In September, 2018, Bank of Montreal acquired KGS-Alpha, an electronic trading firm specializing in the trading of U.S asset- and mortgage-backed securities. Just over a year later, the bank purchased Clearpool Group Inc., a New York cloud-based electronic trading platform, in order to boost performance in its equity trading division.
Headlands’ co-CEO Mr. Mannion said in a press release that his firm was confident its fully automated electronic trading in fixed-income products would complement TD’s existing business. The bank plans to eventually hire more traders to use the new platform.
The acquisition comes amid a volatility-fuelled surge in revenue in the trading divisions of most major Canadian banks. National Bank , for example, saw its overall earnings increase by 37 per cent for the quarter ending Jan. 31, driven by the performance of its trading desk, which generated $393-million for the bank. Royal Bank of Canada, too, saw its capital-market earnings climb to a new record of $1.07-billion, mostly because of trading revenue.

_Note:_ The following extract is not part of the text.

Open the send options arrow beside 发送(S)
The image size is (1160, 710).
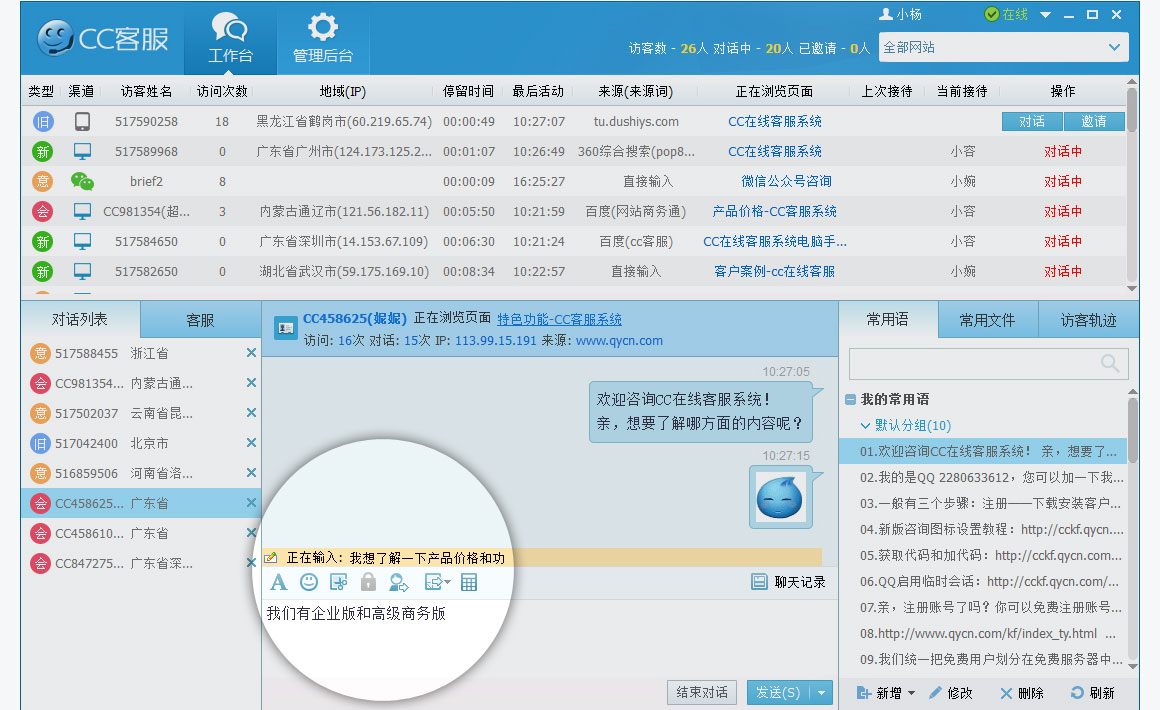822,692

While TD’s capital markets revenue was up 25 per cent from a year prior.
Mr. Jungreis said the timing of the acquisition was not connected to how the trading divisions of banks have been performing well over the past two quarters. “We always intended to move from a traditional trading model to an automated one.”
TD did not disclose the purchase price for Headlands, though it said in a press release that it expects the transaction to have “minimal impact on capital.” This is the second acquisition TD has made in 2021; in January, it announced it was buying Wells Fargo’s Canadian direct equipment business.

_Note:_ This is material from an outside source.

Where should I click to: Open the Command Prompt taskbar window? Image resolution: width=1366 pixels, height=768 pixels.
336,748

“Following this transaction, we believe TD has enhanced flexibility, including potential M&A, to pursue acquisitions in the U.S. that could include personal and commercial banking, wealth management or asset base (e.g. cards, other personal, commercial) given their excess deposit base,” wrote Scott Chan, an analyst with Canaccord Genuity Corp.
The transaction is expected to close in mid-2021, subject to regulatory approvals. TD Securities served as a financial adviser to the transaction and Evercore advised Headlands.